Written request 1:
Please convert the listing that follows the blog post, from its first line to the line with "pos(228,90)", into a numbered list, leaving out blank lines.

___ Text segment ___

She Is Sustainable

Over the course of Thursday 4th and Friday 5th February, I spent 14 hours in the company of 40 other women. We were there for a discussion – about the joys and challenges of being female and being change-makers. Its name? “She Is Sustainable”.

We heard inspiring and thought-provoking stories about women’s lives, careers, choices, adventures, loves, losses, changes, glass ceilings, struggles and values.

The organisers, the speakers and the participants were an inspiring bunch. To name just a few of them, they included Solitaire Townsend, Becky Willis, Amy Mount, Melissa Miners and Fiona Reynolds. Participants varied in age from 21 to 31. Speakers varied in age from 27 to over 60.

Certain themes came up repeatedly, and seem fundamental, normalising, grounding and motivational for all of us who are working women in sustainability. To share these themes is the main reason I’m writing this blog. The pearls of wisdom and realisations we had are summarised below:

  1. Be true to your values.

Do what makes you happy, and hang on to your purpose as your driving force behind everything you do. It will help you stay motivated.

  1. Define your own meaning of success.

You come up with your definition of success, don’t let society dictate it for you, in terms of who you are or what you do. Success looks different for every single person.

  1. Can women have it all?

You probably can’t have it all, all of the time. Over the course of your life you have different bits of the ‘all’ at different times. And, going back to point 2, work out what you mean by ‘all’!

___

Written request 2:
Answer these about the blog post:
(a) How many hours did the writer spend in the company of the other women?
(b) What was the age range of the participants?
(c) What should you hang on to as the driving force behind everything you do?

___ Information given ___

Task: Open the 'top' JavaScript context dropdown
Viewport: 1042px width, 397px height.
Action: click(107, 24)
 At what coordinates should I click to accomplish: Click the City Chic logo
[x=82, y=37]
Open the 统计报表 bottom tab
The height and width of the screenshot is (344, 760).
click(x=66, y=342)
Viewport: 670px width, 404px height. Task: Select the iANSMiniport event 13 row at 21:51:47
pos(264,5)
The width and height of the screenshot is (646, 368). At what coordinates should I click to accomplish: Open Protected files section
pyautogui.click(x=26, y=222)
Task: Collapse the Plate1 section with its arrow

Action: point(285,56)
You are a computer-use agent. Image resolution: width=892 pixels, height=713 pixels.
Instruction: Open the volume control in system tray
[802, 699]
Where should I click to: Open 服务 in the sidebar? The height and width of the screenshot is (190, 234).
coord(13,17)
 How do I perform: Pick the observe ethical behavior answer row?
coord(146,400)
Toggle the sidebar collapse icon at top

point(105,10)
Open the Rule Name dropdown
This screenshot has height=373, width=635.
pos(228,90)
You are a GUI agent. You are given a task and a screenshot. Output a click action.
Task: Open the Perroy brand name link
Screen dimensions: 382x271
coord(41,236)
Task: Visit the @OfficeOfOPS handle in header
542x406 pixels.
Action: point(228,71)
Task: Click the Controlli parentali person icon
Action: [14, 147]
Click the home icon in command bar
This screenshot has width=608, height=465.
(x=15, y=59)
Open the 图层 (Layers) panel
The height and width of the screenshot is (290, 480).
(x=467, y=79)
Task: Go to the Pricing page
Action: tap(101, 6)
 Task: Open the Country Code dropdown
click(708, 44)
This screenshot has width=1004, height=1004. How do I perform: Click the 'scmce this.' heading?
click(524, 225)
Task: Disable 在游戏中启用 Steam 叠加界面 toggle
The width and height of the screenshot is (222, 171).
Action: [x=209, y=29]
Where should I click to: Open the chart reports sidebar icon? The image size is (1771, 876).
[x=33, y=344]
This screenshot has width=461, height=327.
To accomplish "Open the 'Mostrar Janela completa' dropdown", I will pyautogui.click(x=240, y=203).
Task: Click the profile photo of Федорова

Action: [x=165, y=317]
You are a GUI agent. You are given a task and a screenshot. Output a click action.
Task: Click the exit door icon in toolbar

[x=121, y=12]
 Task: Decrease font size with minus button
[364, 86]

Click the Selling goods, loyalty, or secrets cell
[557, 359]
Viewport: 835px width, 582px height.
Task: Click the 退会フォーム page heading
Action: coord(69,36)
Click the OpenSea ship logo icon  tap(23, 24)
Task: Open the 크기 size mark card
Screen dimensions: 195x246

___

Exercise output 1:
1. Task: Open the 'top' JavaScript context dropdown
2. Viewport: 1042px width, 397px height.
3. Action: click(107, 24)
4.  At what coordinates should I click to accomplish: Click the City Chic logo
5. [x=82, y=37]
6. Open the 统计报表 bottom tab
7. The height and width of the screenshot is (344, 760).
8. click(x=66, y=342)
9. Viewport: 670px width, 404px height. Task: Select the iANSMiniport event 13 row at 21:51:47
10. pos(264,5)
11. The width and height of the screenshot is (646, 368). At what coordinates should I click to accomplish: Open Protected files section
12. pyautogui.click(x=26, y=222)
13. Task: Collapse the Plate1 section with its arrow
14. Action: point(285,56)
15. You are a computer-use agent. Image resolution: width=892 pixels, height=713 pixels.
16. Instruction: Open the volume control in system tray
17. [802, 699]
18. Where should I click to: Open 服务 in the sidebar? The height and width of the screenshot is (190, 234).
19. coord(13,17)
20.  How do I perform: Pick the observe ethical behavior answer row?
21. coord(146,400)
22. Toggle the sidebar collapse icon at top
23. point(105,10)
24. Open the Rule Name dropdown
25. This screenshot has height=373, width=635.
26. pos(228,90)

Exercise output 2:
(a) 14 hours
(b) 21 to 31
(c) Your purpose